His confession nearly broke me. “Doesn’t that make you want to fight to hold onto this all the more?” I asked.

“Aye. But you said it yourself… it feels… surreal.” He relinquished my hands to cup my face. The ocean breeze was cold but I felt on fire wherever he touched me. “Anything can be taken away,” he explained. “It’s taught me that sometimes, all we have are moments. I know it feels like we’re caught up in a whirlwind right now, but I need you to remember this. Today. Everything about it.”

“Of course I’ll remember.” How could I forget? I hadn’t taken one single second of our time together for granted.

“What will you remember about this moment?” I asked, wondering what part he would tuck away specifically.

His expression softened a bit. “Your eyes.”

I batted said eyes flirtatiously. “These old things?”

“Yes, those, Scarlett,” he said, back to his gentle smile. Evocative words whispered across my lips, leaving me breathless. “Never let anyone take that spark from your eyes. I can see who you are by the way you look at the world. And the way you look at me.”

I steeled myself. Was he hinting at my deepest feelings? Would he say it out loud?

“And what do you see?” I inquired, refusing to look away.

“I see selflessness, resilience,” His deep blue eyes peered into mine, too intense and all-knowing. “I see the fearlessness of an innocent.”

I had no clue what he meant by that. The part about innocence made sense, but fearless? Me? Not exactly the word I’d use to describe an adult-sized Goldilocks. I was timid, meek, and had less confidence now than I did in high school, believe it or not. At least back then I knew who I was.

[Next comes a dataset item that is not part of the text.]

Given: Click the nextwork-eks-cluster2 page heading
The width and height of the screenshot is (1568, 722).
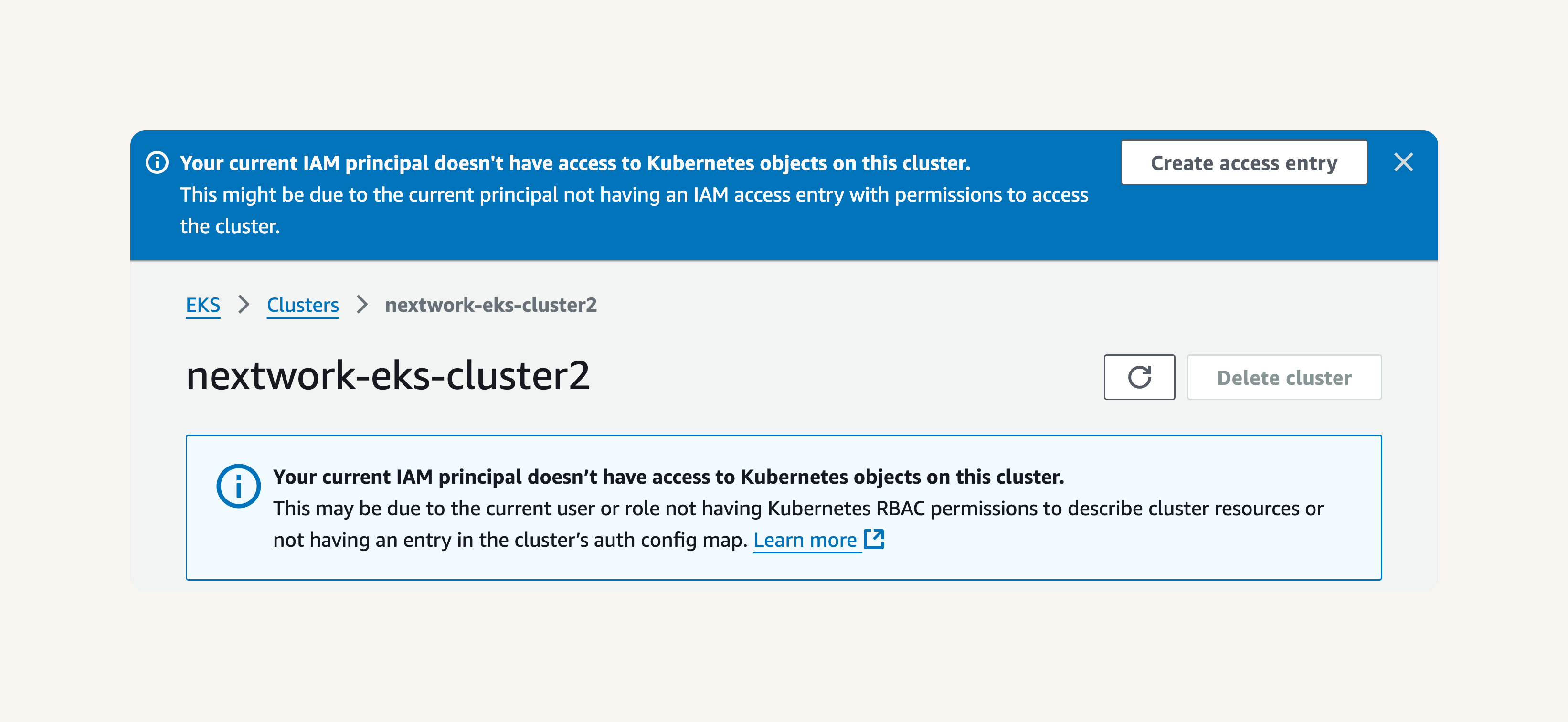Looking at the screenshot, I should pos(388,376).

“And when I look at you?” I asked, bracing myself for his answer.

“Collywobbles.”

“What?” I laughed.

“Don’t you know, love?” he smiled again. “It’s the same way I look at you.”

 

* * *

 

After the sky began to grow dark, Gabriel built a fire in the pit. I watched his hands work gracefully with the wood and matches until the flames started to catch. Then he came and sat next to me, tucking me into his side. His large hand rested on the curve of my spine.

We sat there together on the blanket, staring into the flickering flames, searching for comfort among our spoken and unspoken words.

I felt so small in his arms, like I could get lost inside one of his hugs. I didn’t think it could get any better. Then he wrapped his arm all the way around my shoulders so he could gently stroke my cheek, and caused my eyes to fall shut all on their own. A shudder of pleasure ran through my body. I could only imagine what his lips would do.